We note that the Commonwealth's motion to dismiss the PCRA petition indicates that the victim was playing pool and Appellant bumped into him. ( See Commonwealth's Motion to Dismiss, 1/02/14, at 2). The Commonwealth has not filed a brief.

The jury convicted Appellant of aggravated assault, carrying firearms without a license, and carrying firearms on public streets or public property in Philadelphia. 18 Pa.C.S.A. §§ 2702, 6106, and 6108, respectively.

Appellant did not file a petition for allowance of appeal with our Supreme Court. On June 23, 2009, Appellant timely filed a pro se PCRA petition requesting reinstatement of his direct appeal rights to our Supreme Court. The PCRA court appointed counsel who filed an amended PCRA petition on January 22, 2010.

The PCRA court granted the petition and reinstated his direct appeal rights on February 12, 2010. Our Supreme Court denied Appellant's petition for allowance of appeal on July 21, 2010. ( See Commonwealth v. Lopez , 998 A.2d 959 (Pa. 2010)).

On January 18, 2011, Appellant timely filed a pro se PCRA petition and a supplement on June 26, 2013. The PCRA court appointed counsel who filed an amended PCRA petition on September 24, 2013.

We note that "[t]his Court has explained that when a PCRA petitioner's direct appeal rights are reinstated nunc pro tunc in his first PCRA petition, a subsequent PCRA petition will be considered a first PCRA petition for timeliness purposes." Commonwealth v. Turner , 73 A.3d 1283, 1286 (Pa. Super. 2013), appeal denied, 91 A.3d 162 (Pa. 2014) (citations omitted). Therefore, Appellant has filed a timely first PCRA petition.

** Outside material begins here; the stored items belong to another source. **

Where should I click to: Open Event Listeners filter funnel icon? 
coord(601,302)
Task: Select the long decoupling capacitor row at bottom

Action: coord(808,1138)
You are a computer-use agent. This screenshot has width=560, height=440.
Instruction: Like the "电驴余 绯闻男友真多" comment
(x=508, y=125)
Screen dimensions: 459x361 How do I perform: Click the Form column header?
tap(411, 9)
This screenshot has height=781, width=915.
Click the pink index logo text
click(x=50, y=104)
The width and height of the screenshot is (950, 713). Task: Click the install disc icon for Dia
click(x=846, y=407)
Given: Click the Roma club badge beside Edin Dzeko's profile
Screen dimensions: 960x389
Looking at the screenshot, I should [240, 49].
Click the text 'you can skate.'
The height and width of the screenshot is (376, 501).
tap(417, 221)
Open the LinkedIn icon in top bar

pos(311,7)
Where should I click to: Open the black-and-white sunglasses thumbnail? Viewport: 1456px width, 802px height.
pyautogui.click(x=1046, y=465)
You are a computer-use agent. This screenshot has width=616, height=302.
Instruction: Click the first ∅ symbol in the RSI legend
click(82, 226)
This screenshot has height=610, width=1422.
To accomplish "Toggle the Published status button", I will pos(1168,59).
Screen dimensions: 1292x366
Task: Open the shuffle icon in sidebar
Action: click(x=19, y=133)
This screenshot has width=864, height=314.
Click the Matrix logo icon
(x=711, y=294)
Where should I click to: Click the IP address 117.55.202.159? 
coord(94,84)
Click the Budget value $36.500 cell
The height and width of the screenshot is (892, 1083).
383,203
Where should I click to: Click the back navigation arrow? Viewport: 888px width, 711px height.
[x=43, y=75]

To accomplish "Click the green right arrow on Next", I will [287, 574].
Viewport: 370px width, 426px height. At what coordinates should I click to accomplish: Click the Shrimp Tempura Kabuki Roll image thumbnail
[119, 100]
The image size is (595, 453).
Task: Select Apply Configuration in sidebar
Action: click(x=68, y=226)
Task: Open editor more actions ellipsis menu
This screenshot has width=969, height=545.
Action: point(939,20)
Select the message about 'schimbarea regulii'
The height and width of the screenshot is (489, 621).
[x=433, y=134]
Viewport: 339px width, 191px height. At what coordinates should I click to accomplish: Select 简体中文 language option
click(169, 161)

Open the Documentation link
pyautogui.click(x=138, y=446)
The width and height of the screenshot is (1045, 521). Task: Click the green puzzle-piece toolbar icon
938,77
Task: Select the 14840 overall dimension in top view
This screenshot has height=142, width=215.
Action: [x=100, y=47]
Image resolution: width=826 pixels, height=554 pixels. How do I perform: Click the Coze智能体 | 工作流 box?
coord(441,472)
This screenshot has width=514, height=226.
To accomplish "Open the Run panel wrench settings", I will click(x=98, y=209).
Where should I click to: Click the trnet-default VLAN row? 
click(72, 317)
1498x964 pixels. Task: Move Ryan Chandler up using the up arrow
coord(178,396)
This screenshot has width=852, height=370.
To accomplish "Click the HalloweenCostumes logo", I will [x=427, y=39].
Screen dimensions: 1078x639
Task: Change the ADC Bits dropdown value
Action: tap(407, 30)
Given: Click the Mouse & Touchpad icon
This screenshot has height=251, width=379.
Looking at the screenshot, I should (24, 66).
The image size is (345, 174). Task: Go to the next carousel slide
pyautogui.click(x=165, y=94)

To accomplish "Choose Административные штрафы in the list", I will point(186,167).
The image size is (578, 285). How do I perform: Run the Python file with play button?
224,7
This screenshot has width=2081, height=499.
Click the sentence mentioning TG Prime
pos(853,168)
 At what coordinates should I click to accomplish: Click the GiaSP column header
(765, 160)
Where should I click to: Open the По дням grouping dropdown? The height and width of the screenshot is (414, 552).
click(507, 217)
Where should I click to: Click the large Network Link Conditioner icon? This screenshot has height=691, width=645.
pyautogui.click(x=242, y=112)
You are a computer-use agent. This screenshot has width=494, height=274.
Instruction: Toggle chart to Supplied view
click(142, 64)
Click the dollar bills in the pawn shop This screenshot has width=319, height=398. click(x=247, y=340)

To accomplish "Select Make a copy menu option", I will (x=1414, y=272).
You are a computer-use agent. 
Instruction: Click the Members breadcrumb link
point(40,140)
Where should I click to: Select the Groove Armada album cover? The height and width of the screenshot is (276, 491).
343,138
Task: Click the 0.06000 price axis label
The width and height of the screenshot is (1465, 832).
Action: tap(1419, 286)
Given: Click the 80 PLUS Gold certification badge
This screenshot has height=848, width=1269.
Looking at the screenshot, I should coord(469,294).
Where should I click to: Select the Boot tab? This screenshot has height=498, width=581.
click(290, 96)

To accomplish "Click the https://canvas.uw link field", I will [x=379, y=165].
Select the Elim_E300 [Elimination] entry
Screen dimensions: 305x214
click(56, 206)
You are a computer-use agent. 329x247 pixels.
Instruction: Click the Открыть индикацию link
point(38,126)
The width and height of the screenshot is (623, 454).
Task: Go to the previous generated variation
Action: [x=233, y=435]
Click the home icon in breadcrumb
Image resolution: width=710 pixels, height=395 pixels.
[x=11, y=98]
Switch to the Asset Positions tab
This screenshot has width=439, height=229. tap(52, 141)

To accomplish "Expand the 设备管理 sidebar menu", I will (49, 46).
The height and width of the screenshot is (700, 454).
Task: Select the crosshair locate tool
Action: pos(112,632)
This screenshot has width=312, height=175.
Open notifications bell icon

On January 2, 2014, the Commonwealth filed a motion to dismiss the PCRA petition. On August 21, 2014, the PCRA court notified Appellant of its intention to dismiss his PCRA petition without a hearing pursuant to Pennsylvania Rule of Criminal Procedure 907. See Pa.R.Crim.P. 907. Appellant did not respond.

The PCRA court issued a Rule 907 notice on August 14, 2014 and a corrected notice on August 21, 2014.

The PCRA court granted the Commonwealth's motion and dismissed the petition on October 7, 2014. Appellant timely appealed on November 3, 2014.

The order granting the Commonwealth's motion and dismissing the PCRA petition is not in the record. It appears from the docket that notice of the order was given to the assistant district attorney, the defense attorney, the court reporter, and the clerk. ( See Criminal Docket, at 20). The parties do not challenge the order's filing. Therefore, we rely on the docket.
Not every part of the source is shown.